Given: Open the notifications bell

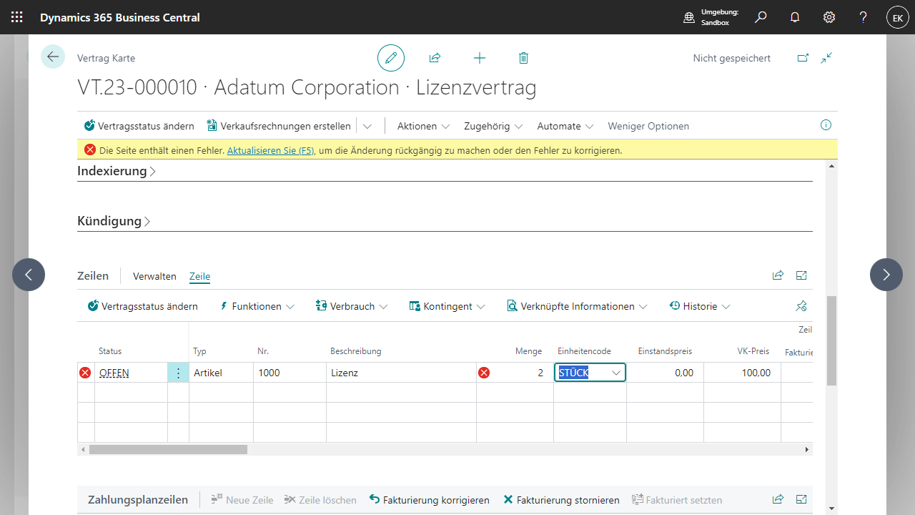Looking at the screenshot, I should (x=795, y=17).
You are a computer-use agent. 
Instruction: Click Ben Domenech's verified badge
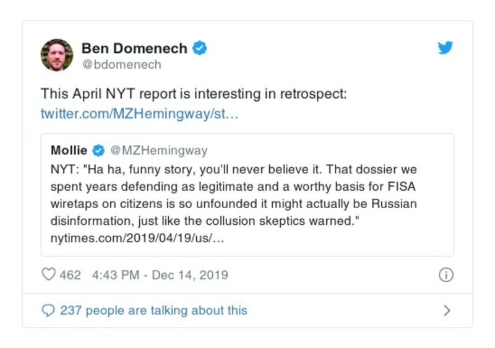199,48
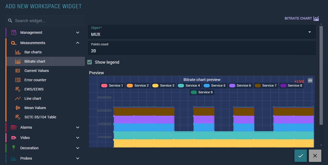Select the Current Values table icon
328x165 pixels.
(x=18, y=71)
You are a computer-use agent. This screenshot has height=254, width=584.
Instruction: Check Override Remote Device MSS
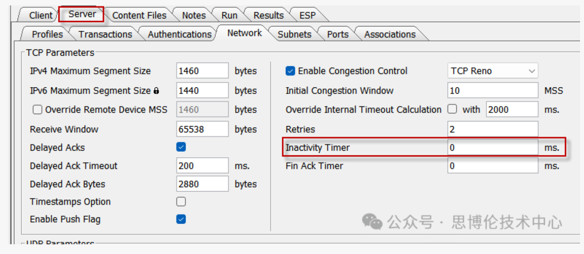37,109
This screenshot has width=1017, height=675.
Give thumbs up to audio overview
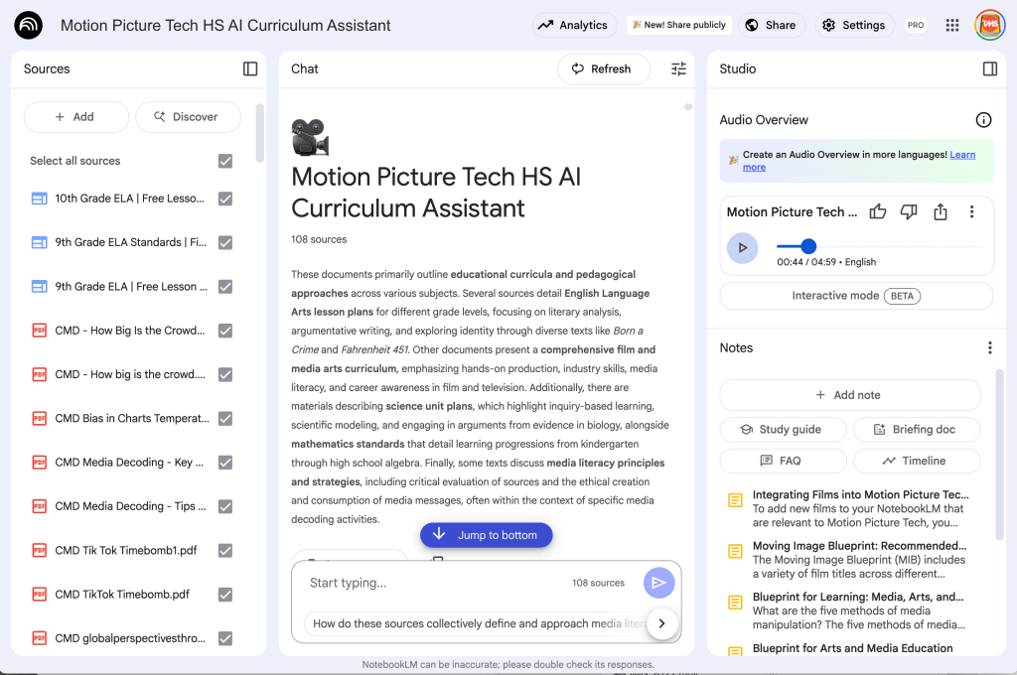[x=878, y=211]
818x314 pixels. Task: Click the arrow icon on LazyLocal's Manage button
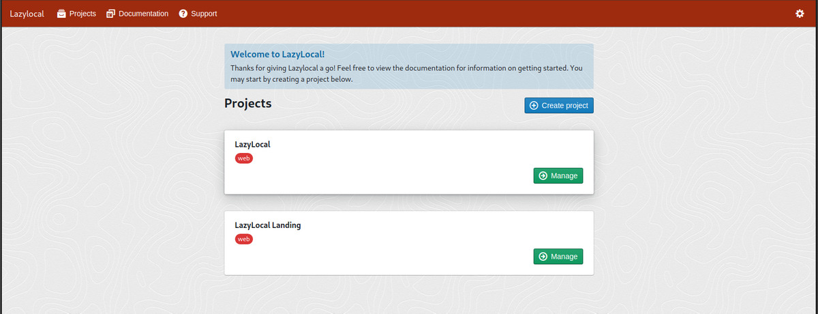(x=543, y=176)
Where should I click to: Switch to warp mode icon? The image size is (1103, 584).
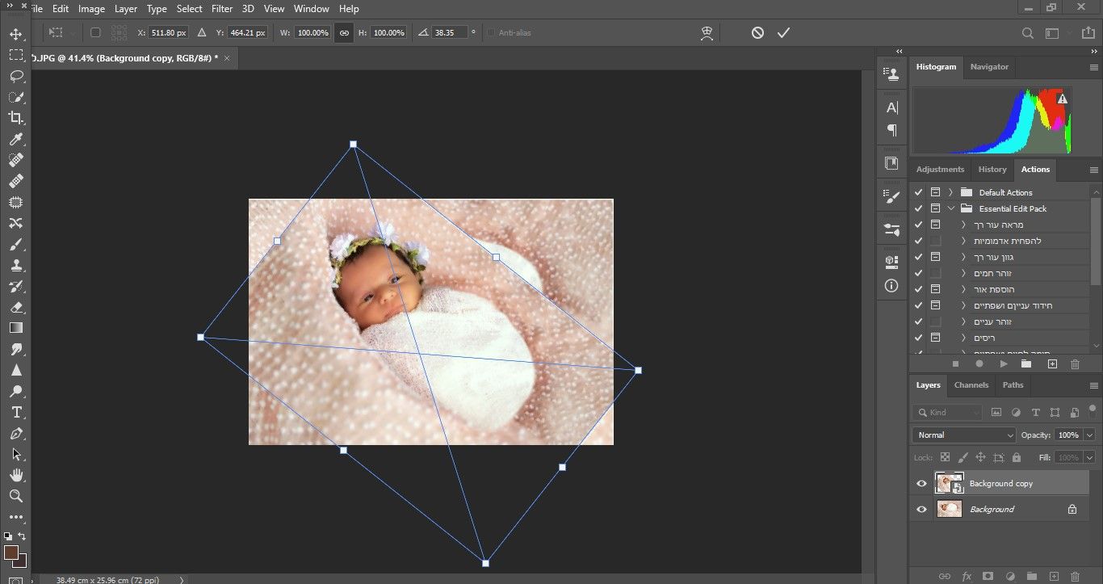[707, 33]
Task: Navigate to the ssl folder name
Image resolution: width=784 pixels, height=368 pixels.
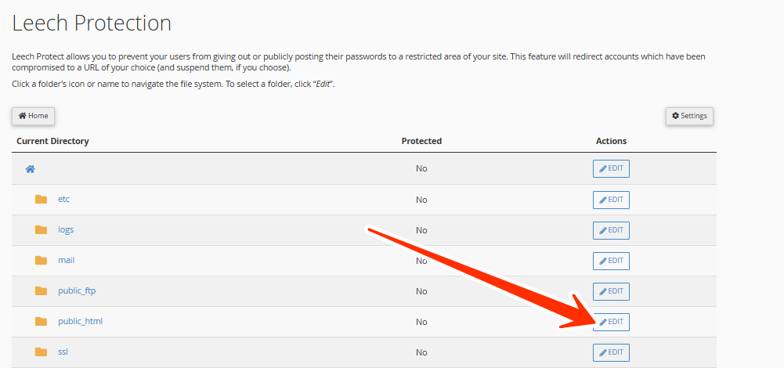Action: pyautogui.click(x=63, y=352)
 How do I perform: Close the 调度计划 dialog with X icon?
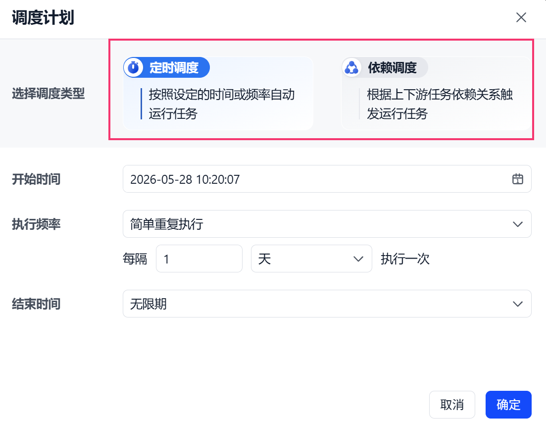pos(521,17)

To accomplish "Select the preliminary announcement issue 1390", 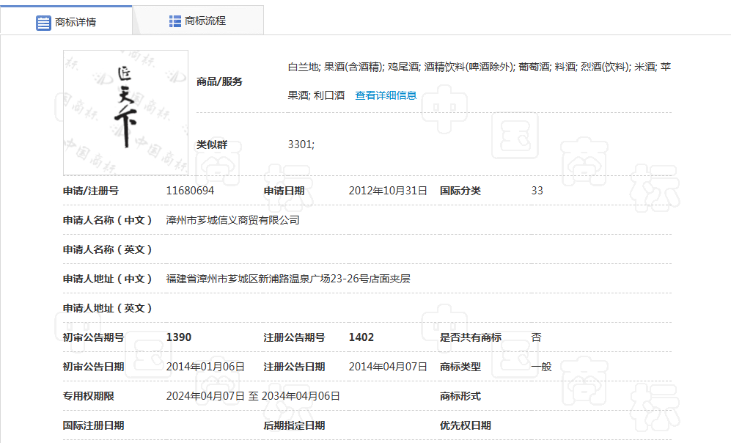I will (x=179, y=337).
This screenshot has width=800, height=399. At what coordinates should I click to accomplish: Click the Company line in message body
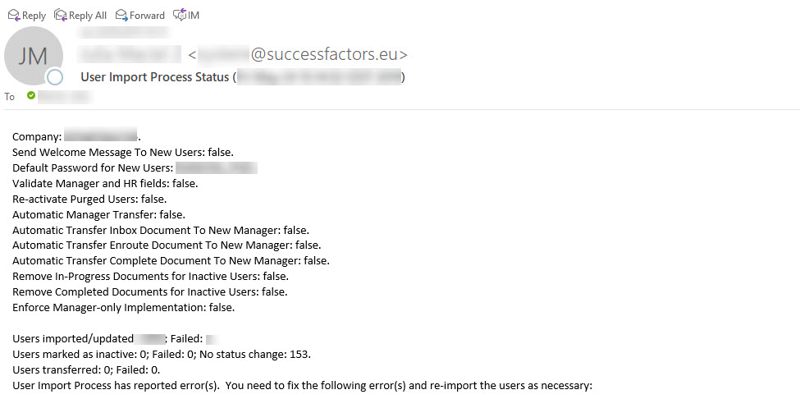tap(76, 137)
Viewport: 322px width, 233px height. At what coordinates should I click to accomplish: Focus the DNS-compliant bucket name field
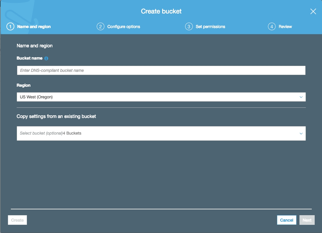point(161,70)
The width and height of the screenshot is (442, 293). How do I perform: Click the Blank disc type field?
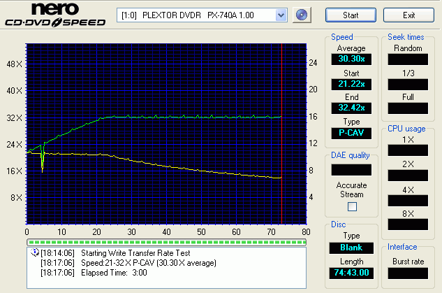[351, 248]
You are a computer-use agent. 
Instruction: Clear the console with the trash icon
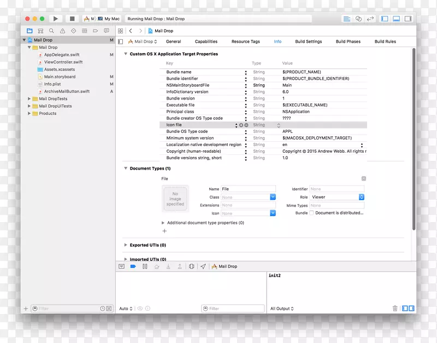395,308
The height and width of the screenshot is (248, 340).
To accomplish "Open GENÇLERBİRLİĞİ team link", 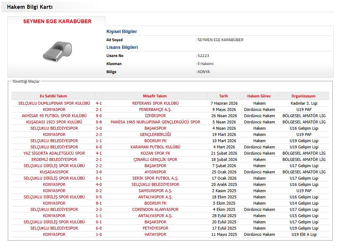I will (x=155, y=134).
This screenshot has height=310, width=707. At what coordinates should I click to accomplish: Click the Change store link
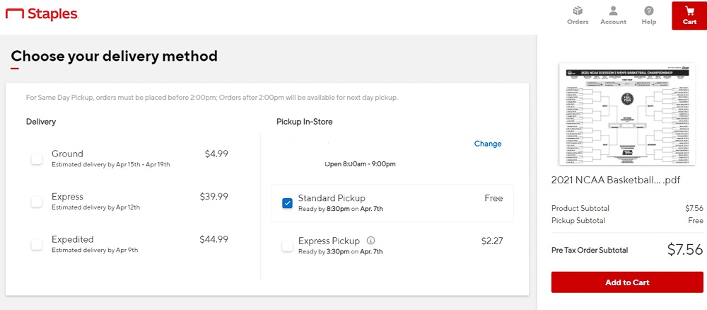[488, 144]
◇ ◇ ◇ ◇
▶ _Try it_
In the listing above, find the line containing "Give thumbs up to audio overview". Output it and every line after it up to and including the line containing "Task: Navigate to the ssl folder name", exactly, but skip the pictures.

▶ _Response to the task_
Give thumbs up to audio overview
[x=878, y=211]
818x314 pixels. Task: Click the arrow icon on LazyLocal's Manage button
(x=543, y=176)
Where should I click to: Switch to warp mode icon? The image size is (1103, 584).
[707, 33]
Task: Navigate to the ssl folder name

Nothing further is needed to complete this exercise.